第69話 日喰
今回、不気味さに全振りした話です
読みにくいかもしれませんが許してください
イデオ達が目を覚ますと、そこに真月は居なかった。空の眼も、赤い月も空も全てが消えて、普通の夜空が広がっている。
「…?今までのは…?」
イデオは困惑する。後ろに居る13名の信者達も、同じように困惑しながらざわめいている。
1人を除いて。
「…ぁぁぁあああああああ…!」
突然、1人の信者が頭を抱えて地面に伏した。絞り出すような声を上げながら、頭皮や顔や喉などを掻きむしっている。
「どうしました?」
イデオはゆっくりとその信者に近づくが、その瞬間に彼は涙塗れの顔を勢いよく上げて叫ぶ。
「怖い…怖い…!怖い怖い怖い怖い怖い怖い怖い怖い怖い怖い怖い怖い怖い怖い怖い怖い怖い怖い怖い怖いぃいぃぃぃぃ…!」
「怖い?何がですか?」
「あの言葉……あああの言葉ァ…!言わなければ、言わなければ、言わなければ、言わなければァァァァァァァッ!!」
イデオにはもちろん、他の信者にも状況はいまいちよく分からなかった。
「落ち着いてください。あの言葉とは一体何なのですか?」
こうして見ると、イデオがとてもまともな人間に見える。養殖の狂気は所詮、本物の狂気には敵わないのだ。

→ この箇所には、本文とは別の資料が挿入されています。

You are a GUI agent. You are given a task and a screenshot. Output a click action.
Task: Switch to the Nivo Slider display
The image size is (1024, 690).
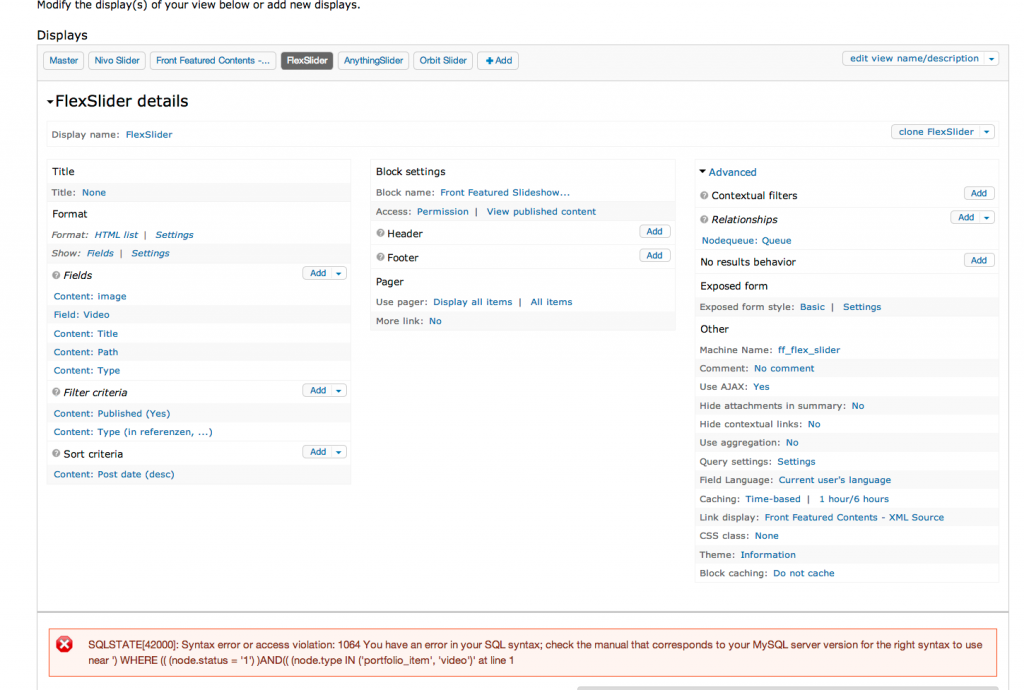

「ああ恐ろしい…言わなければ、怖い。恐ろしい、言わなきゃ、怖い、怖い、言おう、駄目だ、怖い、恐ろしい、言わなければ、恐ろしい、駄目だ、言う、怖い、駄目だ、言わなければ、言う、怖い、言おう、駄目だ…」
「…」
最早、イデオは何も言う事が出来なかった。その時、錯乱しきったその信者がポツリと溢した。
「にちはみさん」
言ったな。
イデオは確かにそんな声を聞いた。言ったな。イデオはその言葉の意味を脳内で考察する。言ったな。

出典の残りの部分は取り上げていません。